Open-Source-Office: Libreoffice soll kollaboratives Arbeiten ermöglichen
Die Non-Profit-Organisation The Document Foundation hat in einem Strategiepapier(öffnet im neuen Fenster) die künftige Entwicklung von Libreoffice dargestellt. Durch eine Reihe unabhängiger Initiativen soll das Office-Paket in den Bereichen Web, Mobile und Cloud neu belebt und damit die technische Gleichwertigkeit mit kommerziellen Marktführern erreicht werden.
Ein zentraler Bestandteil des Plans ist die Aufteilung der Entwicklungsarbeit in verschiedene Bereiche. Indem die Arbeit an den Desktop-, Web- und Mobile-Versionen von Libreoffice aufgeteilt wird, sollen sowohl der Entwicklungsaufwand als auch langfristige Wartungskosten gesenkt werden.

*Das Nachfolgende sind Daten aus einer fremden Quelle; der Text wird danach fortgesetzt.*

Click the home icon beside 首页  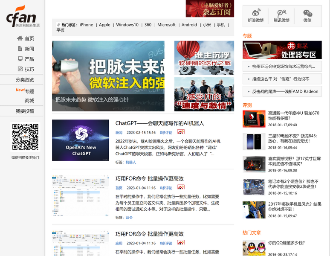[x=20, y=38]
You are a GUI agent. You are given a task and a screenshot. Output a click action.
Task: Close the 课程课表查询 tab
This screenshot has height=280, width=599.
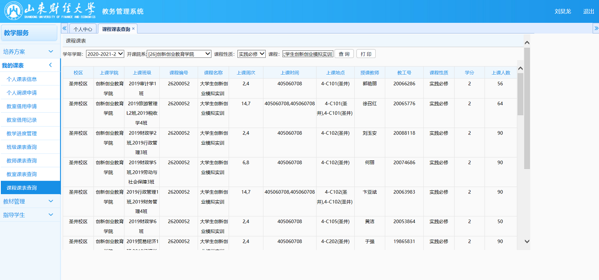coord(133,29)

Zu den Hauptzielen gehören die Entwicklung einer neuen Benutzeroberfläche, die für Web- und Touch-Geräte optimiert ist und an verschiedene Fenstergrößen angepasst werden kann. Mittels Qt for Webassembly soll Libreoffice im Browser auch ohne ressourcenintensive Serverkomponenten lauffähig gemacht werden und die künftigen Android- sowie iOS-Versionen sollen direkt auf den Desktop-Versionen basieren.

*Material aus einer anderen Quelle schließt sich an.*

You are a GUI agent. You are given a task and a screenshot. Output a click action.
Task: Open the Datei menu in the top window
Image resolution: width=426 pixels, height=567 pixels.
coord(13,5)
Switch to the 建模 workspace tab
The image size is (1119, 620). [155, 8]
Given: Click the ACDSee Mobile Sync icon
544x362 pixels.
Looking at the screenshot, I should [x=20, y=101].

An konkreten Umsetzungsplänen wird gearbeitet
Zudem sollen ein einfach zu hostender, hauseigener Server für die Dateiverwaltung und den Fernzugriff eingerichtet sowie eine Client-Architektur umgesetzt werden, mit der die Zusammenarbeit an Dokumenten in Echtzeit möglich ist.
Für jede der genannten Initiativen sollen nun konkrete Umsetzungspläne ausgearbeitet werden. Wann diese fertig sind und wann die Arbeiten an Libreoffice beginnen können, ist noch nicht bekannt. Im Februar 2026 gab The Document Foundation bekannt, dass die Web-Suite Libreoffice Online wiederbelebt und ausgebaut werden soll.